*** Data for this task Section Begins ***

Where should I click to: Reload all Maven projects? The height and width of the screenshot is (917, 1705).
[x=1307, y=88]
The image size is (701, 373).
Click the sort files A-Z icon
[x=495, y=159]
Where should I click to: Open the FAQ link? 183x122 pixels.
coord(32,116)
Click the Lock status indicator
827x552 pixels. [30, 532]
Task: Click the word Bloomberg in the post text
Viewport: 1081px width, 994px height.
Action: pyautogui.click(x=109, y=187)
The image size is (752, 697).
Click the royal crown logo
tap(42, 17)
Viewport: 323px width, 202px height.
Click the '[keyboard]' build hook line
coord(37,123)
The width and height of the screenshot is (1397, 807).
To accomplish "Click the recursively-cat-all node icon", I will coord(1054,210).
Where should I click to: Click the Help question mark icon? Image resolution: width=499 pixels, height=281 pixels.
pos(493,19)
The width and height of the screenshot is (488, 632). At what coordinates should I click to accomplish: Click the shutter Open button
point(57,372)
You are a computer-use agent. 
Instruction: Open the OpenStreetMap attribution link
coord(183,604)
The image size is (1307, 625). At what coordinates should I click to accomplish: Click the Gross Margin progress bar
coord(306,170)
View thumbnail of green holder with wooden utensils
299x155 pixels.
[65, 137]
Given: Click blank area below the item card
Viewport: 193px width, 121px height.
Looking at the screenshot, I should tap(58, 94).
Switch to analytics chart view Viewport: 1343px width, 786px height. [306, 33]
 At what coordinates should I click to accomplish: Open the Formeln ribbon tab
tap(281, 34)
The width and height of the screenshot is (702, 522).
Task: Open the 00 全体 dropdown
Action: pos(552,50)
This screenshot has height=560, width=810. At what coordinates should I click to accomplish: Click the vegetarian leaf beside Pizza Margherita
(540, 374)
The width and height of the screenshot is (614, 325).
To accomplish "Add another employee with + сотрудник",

*** Data for this task Section Ends ***

**What the task requires:**
Return, unchanged, the run of lines above that opens with the line containing "The image size is (701, 373)." and closes with the line containing "Viewport: 323px width, 202px height.". Include both.

**Answer:**
The image size is (701, 373).
Click the sort files A-Z icon
[x=495, y=159]
Where should I click to: Open the FAQ link? 183x122 pixels.
coord(32,116)
Click the Lock status indicator
827x552 pixels. [30, 532]
Task: Click the word Bloomberg in the post text
Viewport: 1081px width, 994px height.
Action: pyautogui.click(x=109, y=187)
The image size is (752, 697).
Click the royal crown logo
tap(42, 17)
Viewport: 323px width, 202px height.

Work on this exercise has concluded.